*** Opening DOCUMENT PASSAGE ***

2008-01-06
While the skies wept over chilly Kentucky, I spent my morning writing my journals, having chapel time and rewriting a paragraph in my UPI article on Chris Jordan to include more places to see his photographic images. Then I had an early lunch, as at 1:00 p.m. I was due downtown at Norton’s Hospital for a new procedure to me, an epidural in which anti-inflammatory medicine is placed directly into the neck area. I have recently had a good deal of nerve pain in that area and down my shoulders and arms.
Unfortunately I thought that the procedure was to take place at The Spine Institute, and I arrived there and waited for half an hour before the receptionist realized that my doctor was not at the Institute today. She called me up to investigate and I told her that I was there for an epidural. She said that they did not give them there but at a hospital. A record search showed that the appointment had been made at Norton’s. They kindly called over to Norton’s for me to explain the foul-up to them and Mick and I searched out the place I was to go in the rambling Norton’s campus. Thank heavens for wheel chairs! I would never have made the long trek on foot.
Once there the nurse spent time getting my health history – it is complicated and lengthy – and prepping me for the epidural. The procedure went well and I liked Dr. Morris, who has been doing this procedure for 19 years with a perfect record. The problem came when my blood pressure would not go back down after the procedure. Morris sent me to Norton Hospital's emergency room. By now it was after 3:00.
It was a wet and sloppy day on Louisville streets, and one ambulance after another rolled in while Mick and I waited. All of these cases were more urgent than mine, and so they went in ahead of us. Hours sauntered slowly by. It got dark. Eventually I suggested that we get something to eat, since once I was called back for treatment, food would not be allowed. Mick got a cafeteria meal for us both.

*** Closing DOCUMENT PASSAGE ***
*** Opening ENTRIES SUPPLIED ***

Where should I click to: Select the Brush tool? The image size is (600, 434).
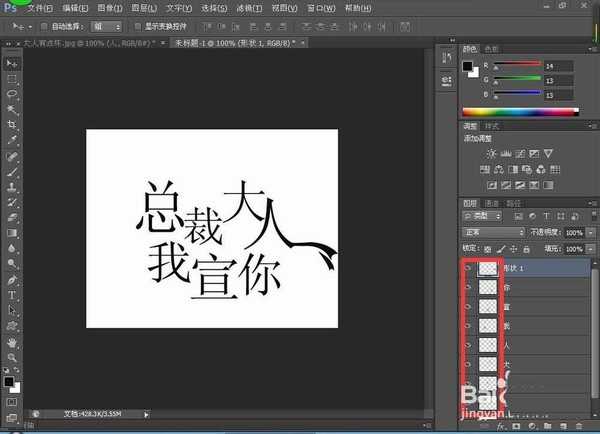12,171
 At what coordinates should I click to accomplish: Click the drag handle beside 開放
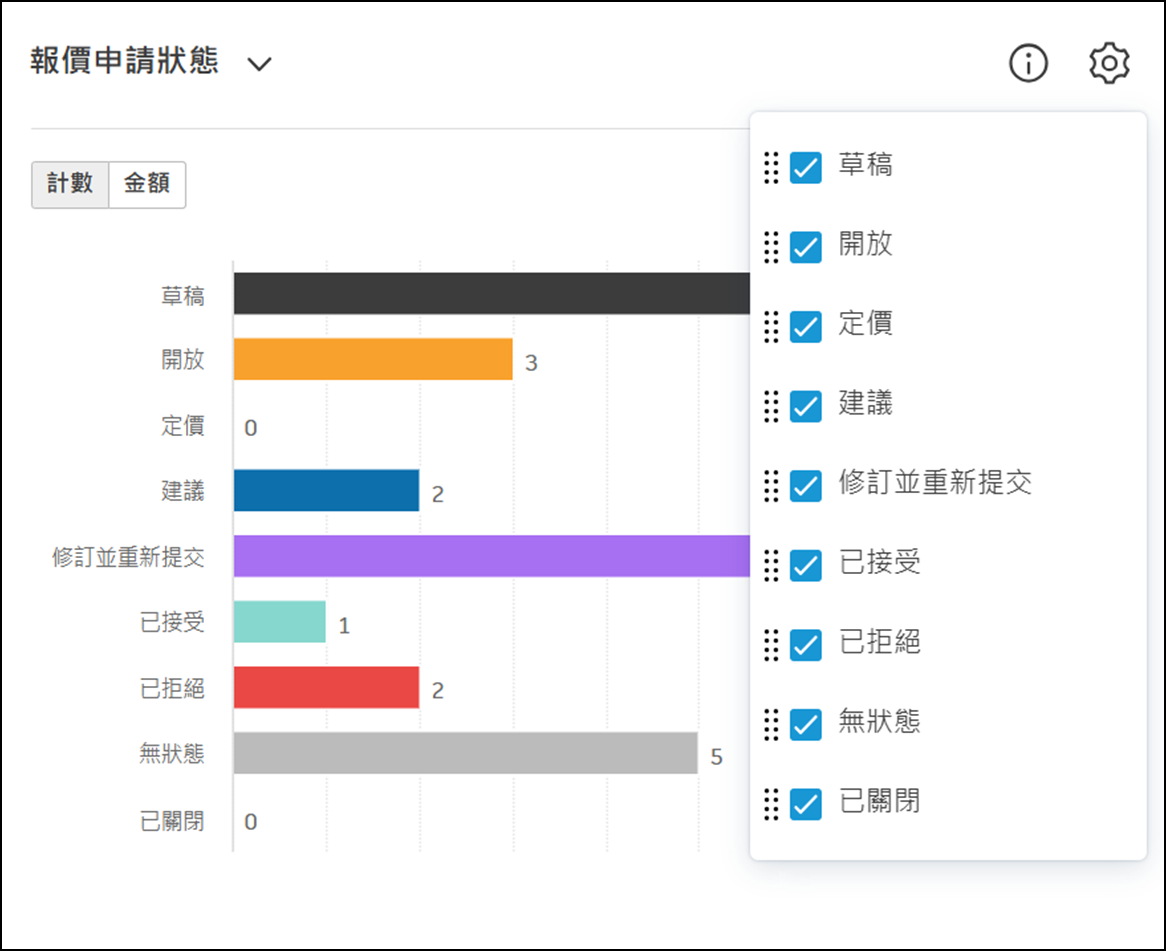coord(771,247)
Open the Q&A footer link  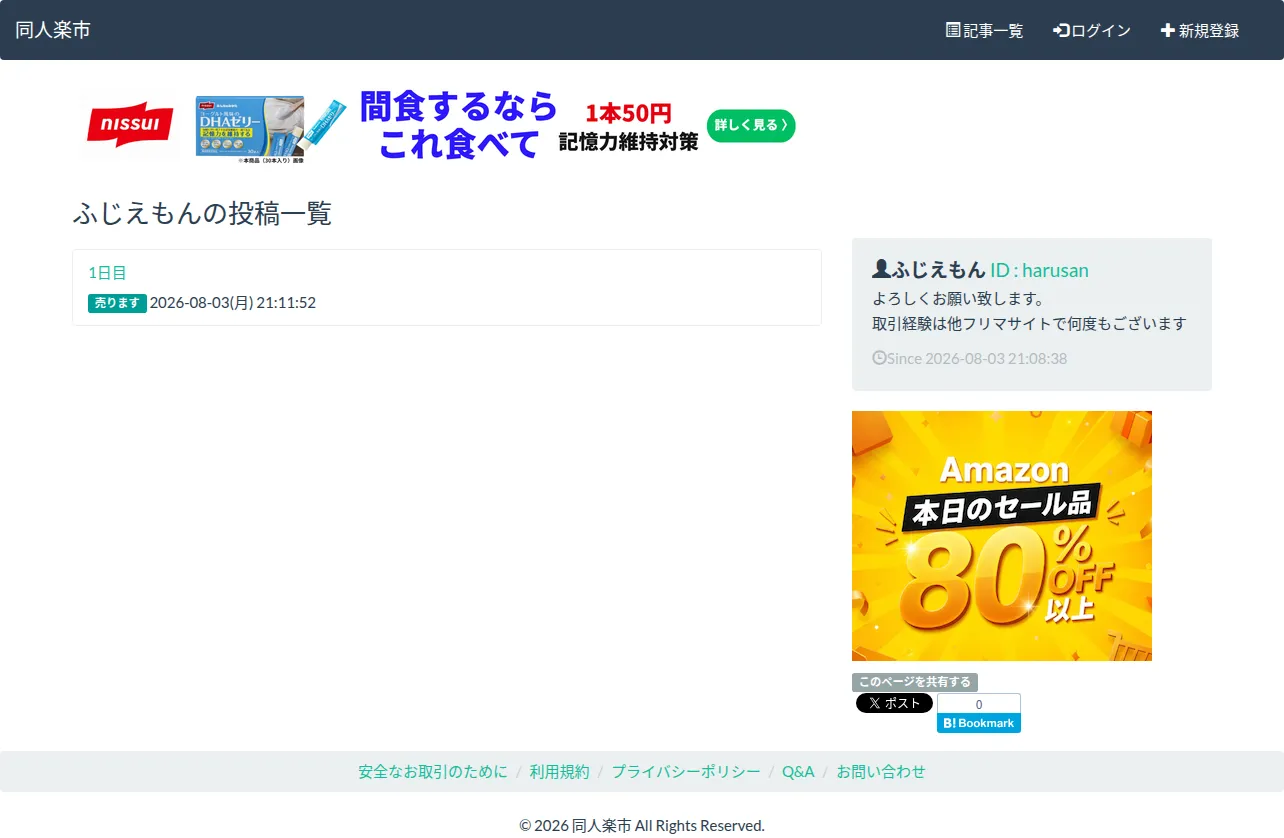798,771
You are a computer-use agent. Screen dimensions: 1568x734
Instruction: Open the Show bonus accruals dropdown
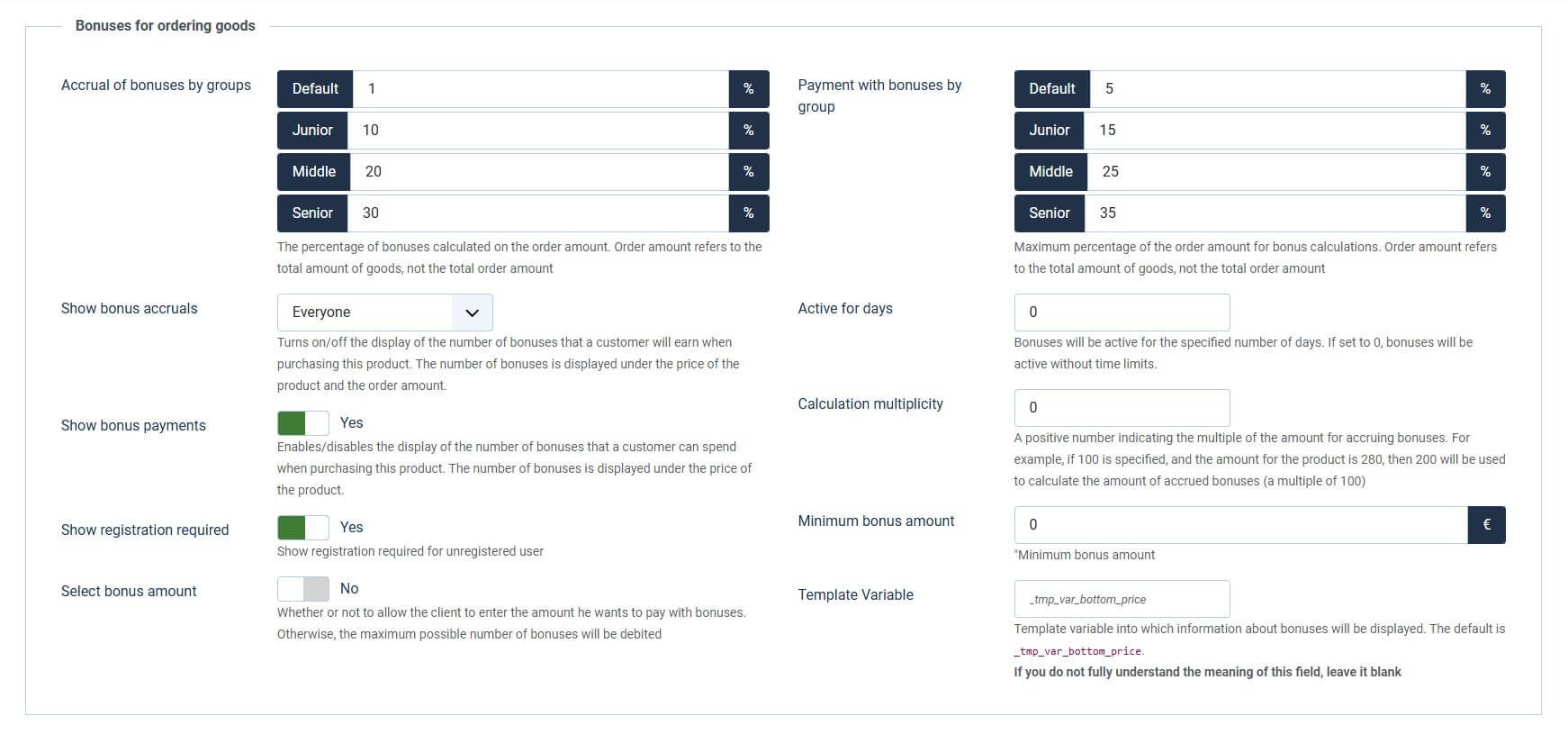pyautogui.click(x=384, y=313)
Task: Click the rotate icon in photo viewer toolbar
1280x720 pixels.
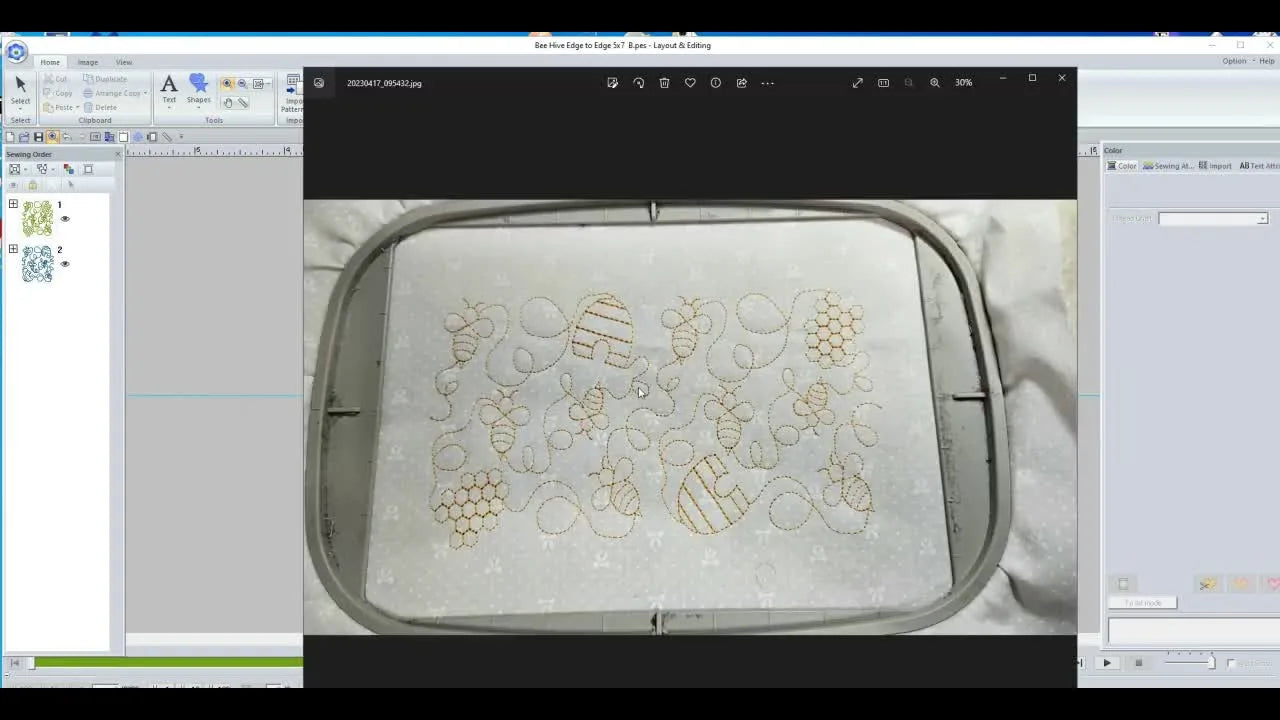Action: click(x=639, y=83)
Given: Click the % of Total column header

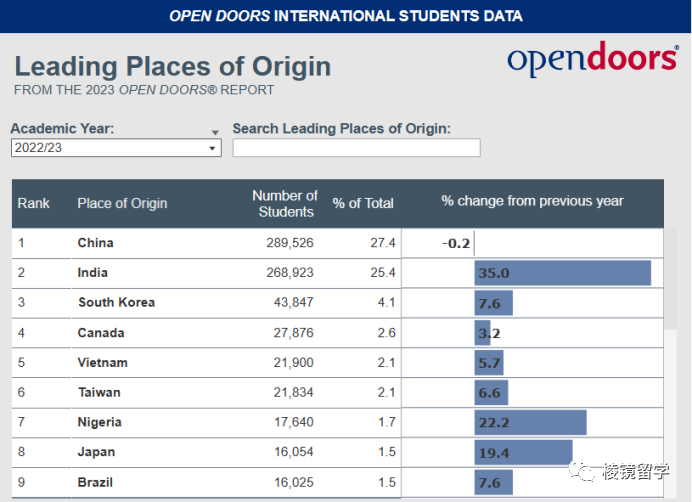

*** Closing ENTRIES SUPPLIED ***

▶ WORK ORDER
Extend the journal entry about the epidural and the emergency room wait, picking up after its last sentence.

▶ ANSWER FOR THE TASK
At 7:30 the nurse said that he had prepared a bed for me in the aisle of the treatment rooms, because he hated to see me in the waiting room so long. Back Mick and I went. We had a great view of the action of a downtown ER. For each patient, a different piece of ungainly equipment rolled by and was used. Each machine sounded a different tune, one like a harmonica playing a five-note tune, another dinging, another clanging. We spent time speculating on the nature of each pile of metal bells and whistles.
My favorite patient during this period was a very large, older woman of color whose opulent flesh overflowed her treatment bed. She had a marvelously fashioned, highly bouffant wig on, or mostly on. When she moved her head, the wig stayed where it was. The effect was fetching!
The ER doctors kept me until 10:00 p.m., giving me oxygen and medicine to lower the blood pressure that had landed me there and taking my blood pressure again and again. It came down from 230 to 200, and they finally agreed that I could go home as long as I made an appointment to follow up with my family doctor.
I already have an appointment with Dr. Aboud, my GP, on January 20th, and it is likely that I could not get an earlier appointment than that, so I easily agreed. It was never so sweet to see Camelot. Our Christmas lights were up for one last night as the Feast of Epiphany comes and Christmas’s twelve days end.
Mick and I offered the Gaia Meditation there in the ER hallway, since that’s where we were at 9:00. However the prayer was never completed at the close, because suddenly there was a rumpus in one of the treatment rooms with a foul-mouthed woman screaming her lungs out, demanding that she not be touched and accusing the staff of improprieties. Mick and I opened our eyes, looked at each other and, over the din, said, “Peace!”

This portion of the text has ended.